Techaisle survey data also shows that SaaS solution adoption is highest within the SMBs where IT has a voice on the Board and/or works together with senior executives. This goes hand-in-hand in some of challenges in accelerating SaaS adoption – the challenge of buy-in by senior executives.

Drilling down into the research provides another fascinating view on the status of SaaS within companies at different levels of organizational IT maturity. Techaisle divided the SMB buyers into three groups: companies where IT is seen strictly as a cost, one where IT has a position of influence within the business, and a third where IT is active in helping to drive the business forward. The “IT helps drive the direction of the business” segment and the “IT investments are perceived as a cost center” segments are prominent within the group of companies that has adopted less than 5 SaaS application categories, suggesting that initial deploys are often focused either on strategic outcomes (obtain new capabilities to advance business objectives) or, in roughly one-third of cases, positioned as a cost-cutting strategy.

Use of SaaS as a means of reducing IT costs is evident in the group of companies using 5-10 SaaS application categories.

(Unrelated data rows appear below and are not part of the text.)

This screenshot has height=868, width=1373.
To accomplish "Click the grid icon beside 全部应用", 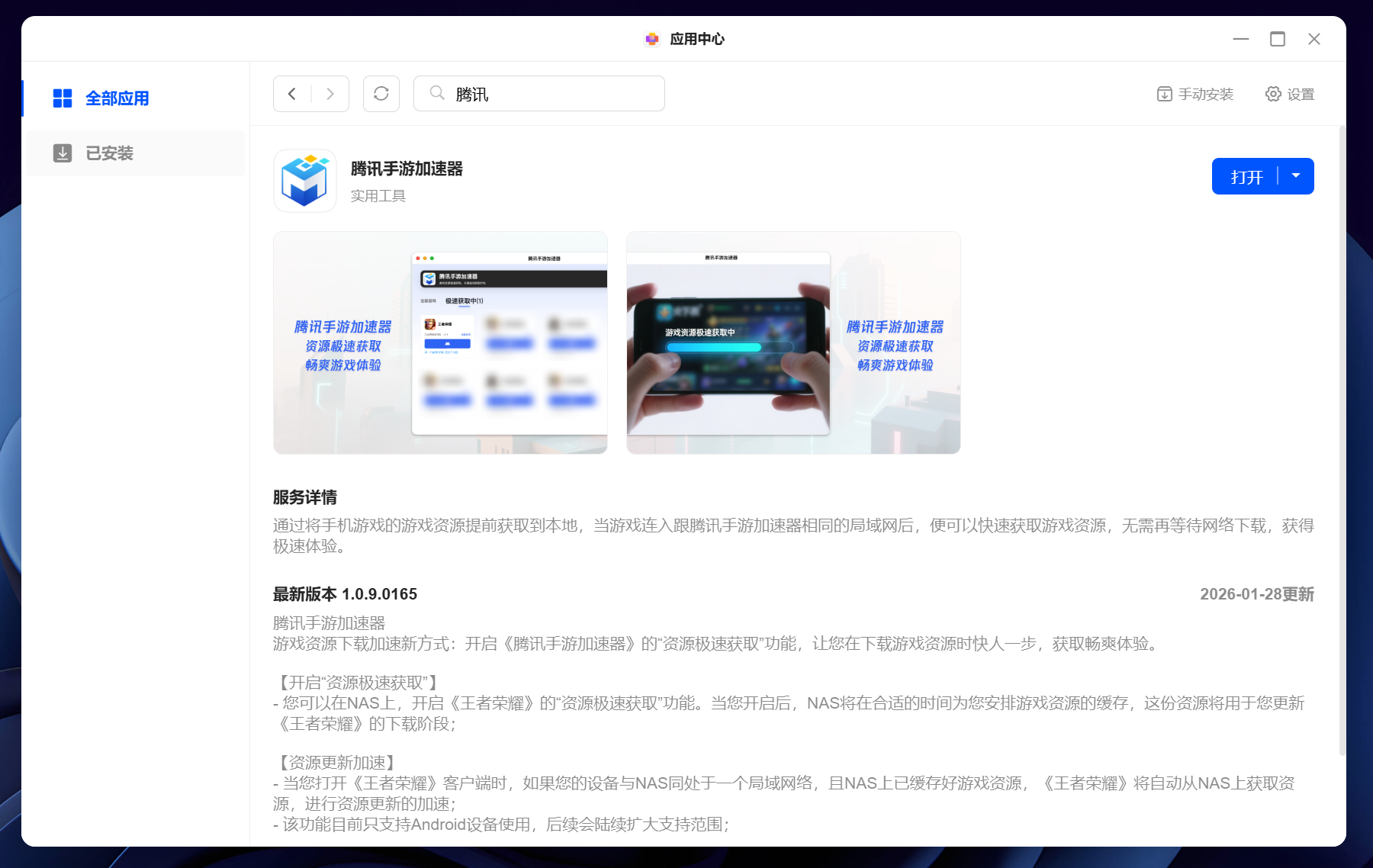I will click(63, 98).
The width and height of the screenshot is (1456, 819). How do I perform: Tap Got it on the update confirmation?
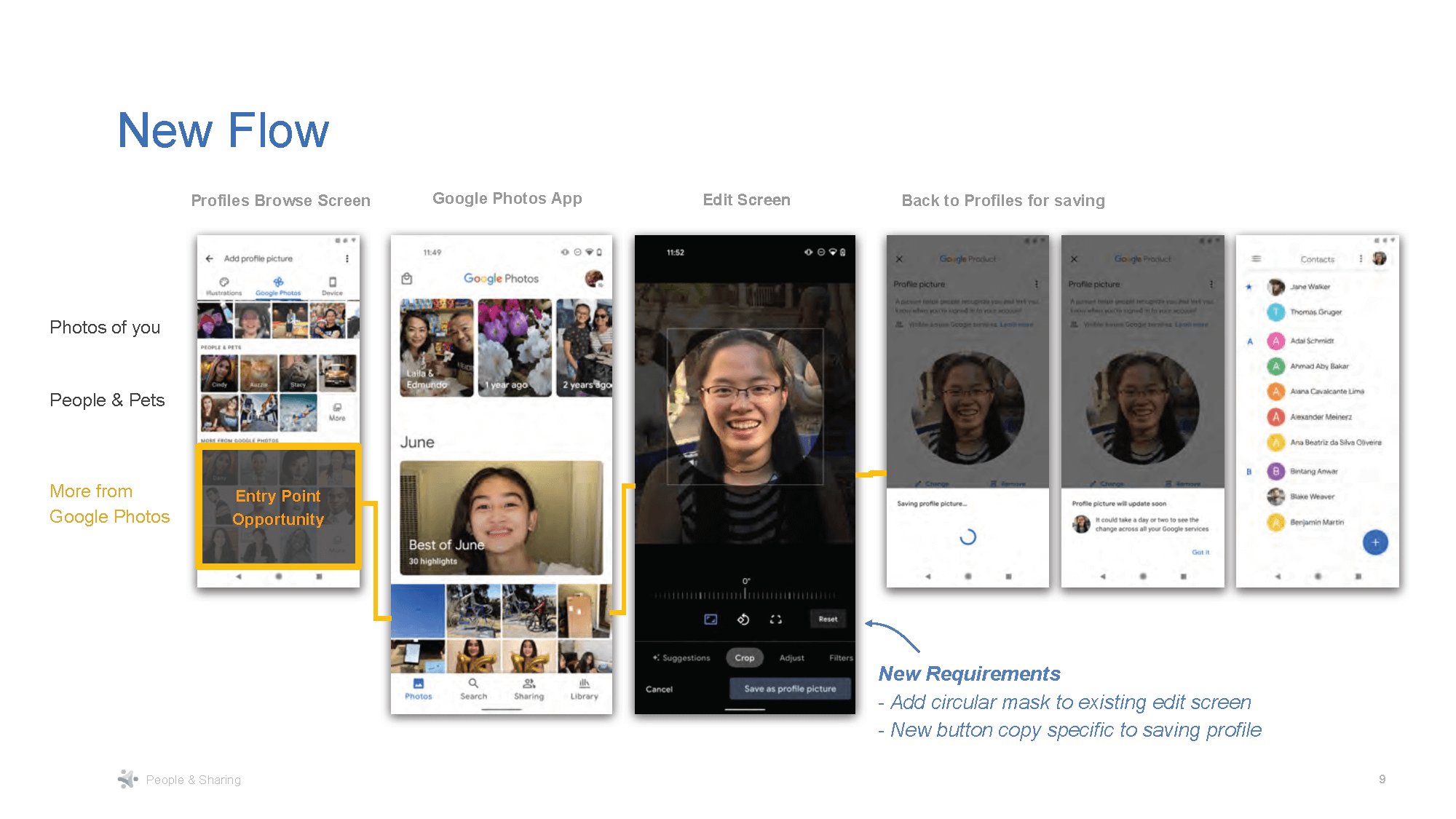point(1199,552)
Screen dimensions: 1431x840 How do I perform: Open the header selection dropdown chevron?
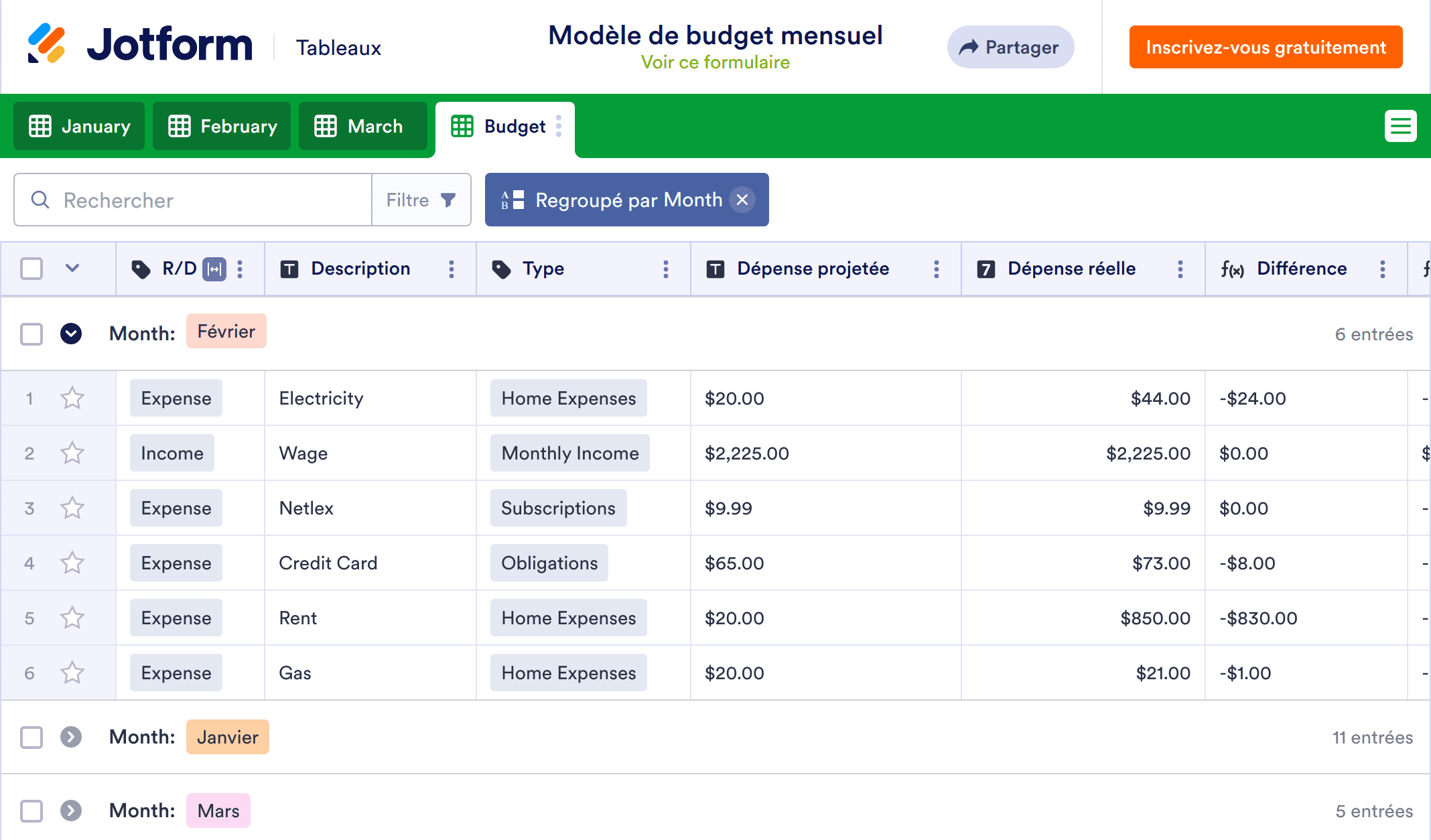coord(72,269)
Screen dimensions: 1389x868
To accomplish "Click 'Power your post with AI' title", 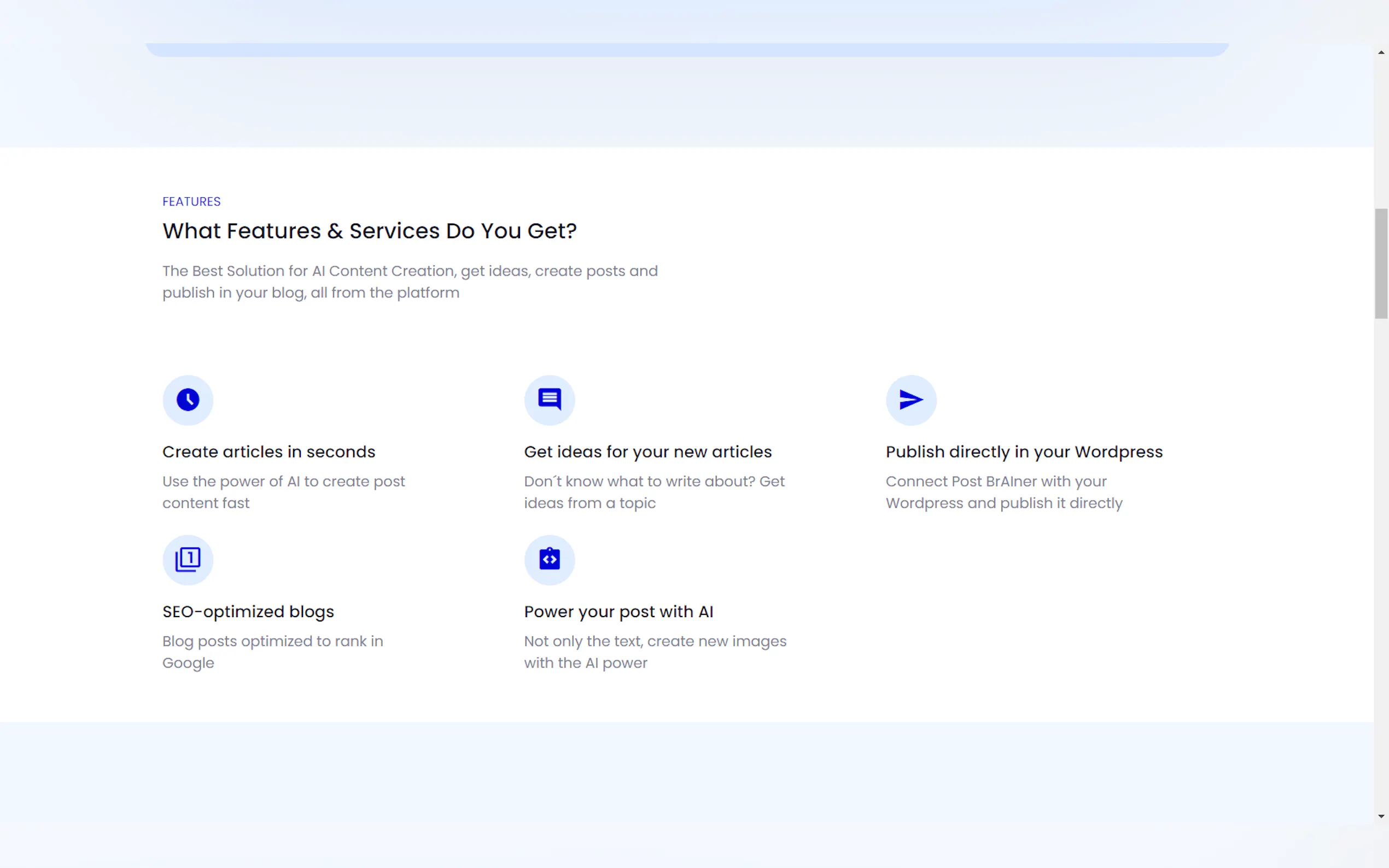I will (x=618, y=612).
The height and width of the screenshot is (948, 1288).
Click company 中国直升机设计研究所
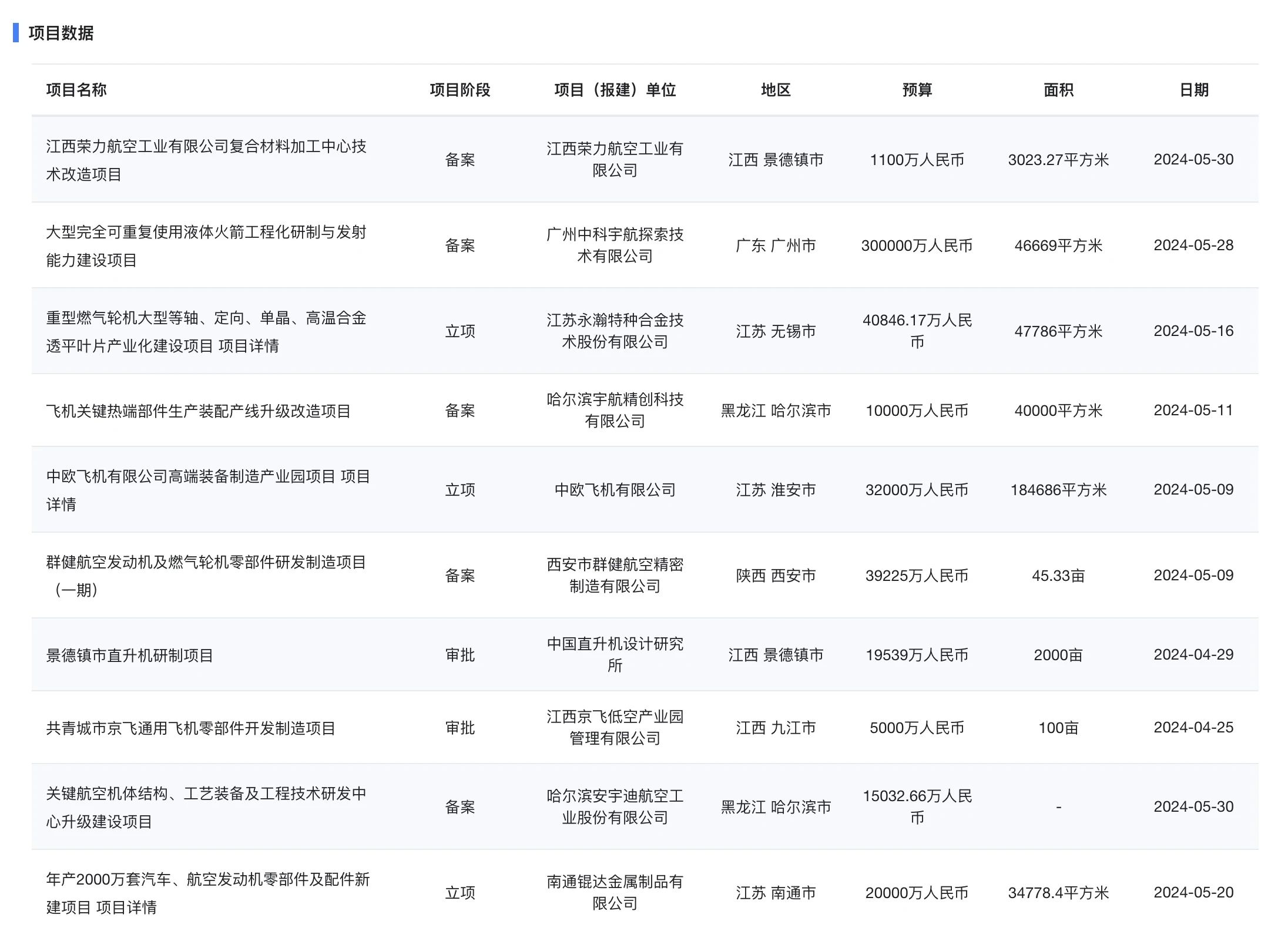pos(615,654)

As companies move beyond 10 SaaS applications, however, SaaS itself appears to become more strategic. The more advanced segments, and notably the one that helps drive business strategy, are heavily represented in the group of companies using 11-15 SaaS applications, indicating that there is opportunity for marketing messages emphasizing that experience with SaaS can support new strategic directions. Similarly, the “IT staff has a voice” segment is predominant in the group using more than 15 SaaS applications – indicating that there may also be scope for marketing messages that couple SaaS (and especially, it’s ability to provide rapid, highly-targeted systems for discrete business requirements) as the preferred means of delivering support to an evolving business.